In mid-1916 the first Brandenburg B.I was delivered, this was the only aircraft specifically designed as a trainer in Austria-Hungary during WWI. The Fischamend company kept improving the design until almost the end of the war. Originally powered by teh Mercedes 100hp, it was later to use rebuilt Daimler or Hiero engines as new builds were required for frontline aircraft. Due to a lack of foresight, Fischamend neglected to provide enough spare parts for the B.I, and in the summer of 1917, 70% of them were grounded due to lack of parts.
Postwar the Brandenburg B.I(Fd) was used by the fledging air services of many eastern countries, it was even built in Poland, Hungary and Czechoslovakia. Many were still flying as late as 1938.
The fuselage is cast in a single piece with a hole through the cockpit and another one for the engine. the cockpit opening can possibly stand some additional thinning on the sides as it is a nice, straight opening through to the bottom. The underside is to be covered by a plug which is shaped to conform to the bottom curvature. The lower wings in turn attach to this plug.
The wings have a thin trailing edge and have separate ailerons for the upper wing.
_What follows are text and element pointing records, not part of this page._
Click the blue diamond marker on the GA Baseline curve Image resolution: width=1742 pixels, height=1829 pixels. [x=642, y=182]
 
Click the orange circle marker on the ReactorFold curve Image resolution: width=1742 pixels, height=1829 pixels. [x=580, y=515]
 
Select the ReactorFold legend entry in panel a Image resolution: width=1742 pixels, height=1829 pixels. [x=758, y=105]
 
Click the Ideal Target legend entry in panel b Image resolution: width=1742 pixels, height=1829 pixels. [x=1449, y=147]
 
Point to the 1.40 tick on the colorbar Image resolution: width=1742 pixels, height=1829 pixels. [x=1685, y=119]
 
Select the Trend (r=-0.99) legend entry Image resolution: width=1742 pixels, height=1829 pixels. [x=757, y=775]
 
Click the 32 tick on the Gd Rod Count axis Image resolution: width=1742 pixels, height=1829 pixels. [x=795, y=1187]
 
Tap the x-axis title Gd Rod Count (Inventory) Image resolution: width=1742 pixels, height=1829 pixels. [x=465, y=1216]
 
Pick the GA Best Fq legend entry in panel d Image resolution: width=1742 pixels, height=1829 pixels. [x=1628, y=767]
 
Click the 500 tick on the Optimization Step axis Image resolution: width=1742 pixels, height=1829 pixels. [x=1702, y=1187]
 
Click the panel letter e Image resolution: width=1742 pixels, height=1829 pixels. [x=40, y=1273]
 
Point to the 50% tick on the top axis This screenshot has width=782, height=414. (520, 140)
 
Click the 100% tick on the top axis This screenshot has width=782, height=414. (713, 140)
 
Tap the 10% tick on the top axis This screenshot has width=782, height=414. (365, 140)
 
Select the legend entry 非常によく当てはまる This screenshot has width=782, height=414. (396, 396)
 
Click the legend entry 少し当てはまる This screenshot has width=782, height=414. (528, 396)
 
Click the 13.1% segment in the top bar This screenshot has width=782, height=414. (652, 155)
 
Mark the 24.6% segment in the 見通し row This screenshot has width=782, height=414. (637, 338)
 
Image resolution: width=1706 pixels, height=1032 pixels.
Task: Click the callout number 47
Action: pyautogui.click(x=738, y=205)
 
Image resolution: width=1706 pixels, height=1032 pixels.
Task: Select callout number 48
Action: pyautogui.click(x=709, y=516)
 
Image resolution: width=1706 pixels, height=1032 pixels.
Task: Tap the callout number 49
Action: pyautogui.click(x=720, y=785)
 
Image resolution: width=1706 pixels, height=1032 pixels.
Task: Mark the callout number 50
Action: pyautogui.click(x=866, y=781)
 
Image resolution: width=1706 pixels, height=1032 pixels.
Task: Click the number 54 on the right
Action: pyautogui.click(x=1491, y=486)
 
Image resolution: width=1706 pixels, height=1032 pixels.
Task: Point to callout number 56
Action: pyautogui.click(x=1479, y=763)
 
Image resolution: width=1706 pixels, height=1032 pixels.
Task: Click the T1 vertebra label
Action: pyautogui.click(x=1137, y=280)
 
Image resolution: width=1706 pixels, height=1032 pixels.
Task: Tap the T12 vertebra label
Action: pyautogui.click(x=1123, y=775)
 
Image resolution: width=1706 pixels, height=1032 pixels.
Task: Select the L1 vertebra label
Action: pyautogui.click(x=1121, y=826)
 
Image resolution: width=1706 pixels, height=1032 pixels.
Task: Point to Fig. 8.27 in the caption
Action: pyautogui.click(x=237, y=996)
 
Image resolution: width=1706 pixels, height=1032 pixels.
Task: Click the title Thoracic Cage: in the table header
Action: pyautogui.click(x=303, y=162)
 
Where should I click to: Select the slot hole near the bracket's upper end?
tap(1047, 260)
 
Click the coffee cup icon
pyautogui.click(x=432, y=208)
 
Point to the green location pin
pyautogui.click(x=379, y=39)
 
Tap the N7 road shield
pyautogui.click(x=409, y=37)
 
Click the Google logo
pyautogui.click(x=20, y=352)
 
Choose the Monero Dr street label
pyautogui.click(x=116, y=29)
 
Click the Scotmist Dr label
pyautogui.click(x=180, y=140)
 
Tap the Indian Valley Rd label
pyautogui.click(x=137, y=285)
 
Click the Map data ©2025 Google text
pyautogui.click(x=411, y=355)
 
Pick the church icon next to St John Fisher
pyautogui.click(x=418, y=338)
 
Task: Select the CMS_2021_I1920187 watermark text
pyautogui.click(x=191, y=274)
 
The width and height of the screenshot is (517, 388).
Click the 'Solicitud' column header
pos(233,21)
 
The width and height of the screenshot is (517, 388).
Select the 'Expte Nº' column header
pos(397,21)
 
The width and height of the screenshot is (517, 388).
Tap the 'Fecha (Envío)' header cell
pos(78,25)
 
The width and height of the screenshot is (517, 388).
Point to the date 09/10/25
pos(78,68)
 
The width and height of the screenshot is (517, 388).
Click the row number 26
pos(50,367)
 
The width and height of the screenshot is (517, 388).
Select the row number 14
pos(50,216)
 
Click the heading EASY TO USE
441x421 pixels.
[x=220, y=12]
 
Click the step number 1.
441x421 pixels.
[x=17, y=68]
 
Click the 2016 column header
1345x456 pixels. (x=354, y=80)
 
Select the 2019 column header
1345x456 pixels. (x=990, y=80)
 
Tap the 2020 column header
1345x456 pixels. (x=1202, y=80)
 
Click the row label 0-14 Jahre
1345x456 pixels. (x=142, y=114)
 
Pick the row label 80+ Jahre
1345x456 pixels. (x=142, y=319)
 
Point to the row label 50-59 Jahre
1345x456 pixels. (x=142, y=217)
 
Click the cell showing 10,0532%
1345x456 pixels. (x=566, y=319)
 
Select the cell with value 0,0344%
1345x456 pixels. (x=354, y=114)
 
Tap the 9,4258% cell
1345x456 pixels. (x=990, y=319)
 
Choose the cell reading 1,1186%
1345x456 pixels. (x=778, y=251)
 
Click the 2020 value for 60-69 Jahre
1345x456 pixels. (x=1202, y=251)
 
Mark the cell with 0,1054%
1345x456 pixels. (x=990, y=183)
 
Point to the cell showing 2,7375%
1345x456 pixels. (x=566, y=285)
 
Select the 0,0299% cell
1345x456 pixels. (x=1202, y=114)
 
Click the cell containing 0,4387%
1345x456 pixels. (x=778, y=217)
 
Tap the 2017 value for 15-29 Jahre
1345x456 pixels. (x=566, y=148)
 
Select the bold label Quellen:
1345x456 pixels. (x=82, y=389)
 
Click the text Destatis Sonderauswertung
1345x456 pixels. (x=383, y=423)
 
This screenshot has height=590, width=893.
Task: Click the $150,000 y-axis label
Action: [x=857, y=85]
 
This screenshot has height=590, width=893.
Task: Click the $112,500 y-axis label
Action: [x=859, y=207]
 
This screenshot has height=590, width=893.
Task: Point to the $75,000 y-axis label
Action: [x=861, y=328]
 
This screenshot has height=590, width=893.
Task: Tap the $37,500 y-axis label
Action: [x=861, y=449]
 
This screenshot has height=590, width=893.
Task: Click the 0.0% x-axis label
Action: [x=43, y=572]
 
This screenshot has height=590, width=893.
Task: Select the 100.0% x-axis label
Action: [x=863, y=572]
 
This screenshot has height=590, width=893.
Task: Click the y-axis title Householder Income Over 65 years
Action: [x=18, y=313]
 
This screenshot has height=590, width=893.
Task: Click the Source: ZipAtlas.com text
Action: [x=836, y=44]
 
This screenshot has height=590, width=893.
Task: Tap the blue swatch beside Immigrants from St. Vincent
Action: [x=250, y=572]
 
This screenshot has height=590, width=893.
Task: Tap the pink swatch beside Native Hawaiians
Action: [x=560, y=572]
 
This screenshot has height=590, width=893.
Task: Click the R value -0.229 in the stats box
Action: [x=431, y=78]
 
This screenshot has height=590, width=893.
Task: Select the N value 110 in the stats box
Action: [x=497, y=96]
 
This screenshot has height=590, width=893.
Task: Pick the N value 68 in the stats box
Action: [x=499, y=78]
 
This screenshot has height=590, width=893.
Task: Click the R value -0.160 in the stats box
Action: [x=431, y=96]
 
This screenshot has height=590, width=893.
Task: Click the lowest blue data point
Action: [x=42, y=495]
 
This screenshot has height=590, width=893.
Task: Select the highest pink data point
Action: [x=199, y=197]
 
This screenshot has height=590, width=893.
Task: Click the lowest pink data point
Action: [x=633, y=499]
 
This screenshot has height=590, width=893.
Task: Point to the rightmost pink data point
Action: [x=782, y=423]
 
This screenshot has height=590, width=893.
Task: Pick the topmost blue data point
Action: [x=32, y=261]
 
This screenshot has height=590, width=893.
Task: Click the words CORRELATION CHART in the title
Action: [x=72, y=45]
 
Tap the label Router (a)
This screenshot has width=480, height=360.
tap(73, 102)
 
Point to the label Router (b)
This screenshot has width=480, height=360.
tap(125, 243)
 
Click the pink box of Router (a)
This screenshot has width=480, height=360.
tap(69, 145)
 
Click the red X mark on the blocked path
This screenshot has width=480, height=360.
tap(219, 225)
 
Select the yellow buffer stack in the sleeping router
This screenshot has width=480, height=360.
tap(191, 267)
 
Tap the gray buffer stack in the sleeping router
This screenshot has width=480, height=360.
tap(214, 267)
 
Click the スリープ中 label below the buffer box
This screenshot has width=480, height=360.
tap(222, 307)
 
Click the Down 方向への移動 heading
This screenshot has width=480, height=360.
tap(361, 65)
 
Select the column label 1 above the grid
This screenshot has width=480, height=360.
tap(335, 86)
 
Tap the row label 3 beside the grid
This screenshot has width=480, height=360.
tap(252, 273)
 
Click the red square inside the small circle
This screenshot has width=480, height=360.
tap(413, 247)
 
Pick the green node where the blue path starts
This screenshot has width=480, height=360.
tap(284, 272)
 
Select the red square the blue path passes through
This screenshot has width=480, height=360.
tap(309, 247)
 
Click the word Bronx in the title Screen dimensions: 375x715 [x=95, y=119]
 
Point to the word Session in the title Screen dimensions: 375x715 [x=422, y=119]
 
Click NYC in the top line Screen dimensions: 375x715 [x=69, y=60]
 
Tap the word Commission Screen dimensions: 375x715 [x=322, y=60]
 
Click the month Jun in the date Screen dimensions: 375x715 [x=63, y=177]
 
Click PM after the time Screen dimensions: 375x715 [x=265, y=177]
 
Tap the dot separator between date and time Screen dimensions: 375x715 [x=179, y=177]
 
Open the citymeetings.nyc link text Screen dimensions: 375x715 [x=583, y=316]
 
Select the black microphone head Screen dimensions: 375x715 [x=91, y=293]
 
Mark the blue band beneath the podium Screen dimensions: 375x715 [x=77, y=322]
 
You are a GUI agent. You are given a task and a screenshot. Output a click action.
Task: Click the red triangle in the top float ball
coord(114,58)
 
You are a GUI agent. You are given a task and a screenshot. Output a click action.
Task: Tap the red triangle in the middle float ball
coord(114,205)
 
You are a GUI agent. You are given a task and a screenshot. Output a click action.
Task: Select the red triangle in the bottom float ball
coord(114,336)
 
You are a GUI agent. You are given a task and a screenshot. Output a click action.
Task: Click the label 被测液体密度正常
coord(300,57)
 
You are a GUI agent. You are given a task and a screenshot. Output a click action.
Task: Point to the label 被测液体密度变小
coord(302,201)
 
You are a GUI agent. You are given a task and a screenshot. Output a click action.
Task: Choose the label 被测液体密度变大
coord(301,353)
Tail surfaces are of the same quality. There are a few air holes on the trailing edge of one of the elevators, but that seems to be the only blemish to this kit that I can find.
Other parts provided include: Seats, struts, propellor, wheels, skis, cylinders to a 100hp Mercedes D.I engine, fuel tank, auxillary fuel tank, radiator. No armament is included as it was a trainer. The skis are a nice touch and will open up some interesting diorama possibilities.
Four lengths of brass strut material is also included for the interplane struts. Care should be taken when measuring these as they are angled inwards when viewed from the front.
Decals are included for two aircraft. B.I(Fd) 176.54 of Flek 17 in July 1917 and B.I(Fd) 76.95 fitted with skis for winter service.
Instructions consist of a three view drawing showing and an exploded parts placement drawings.
I've said it before and I'll say it again. I like RVHP kits. The are well molded and offer an excellent starting point for any kit they provide a model of. The only thing that ever looks like it needs work is widening of the cockpit interior so that it appears to be more than a vertical slot.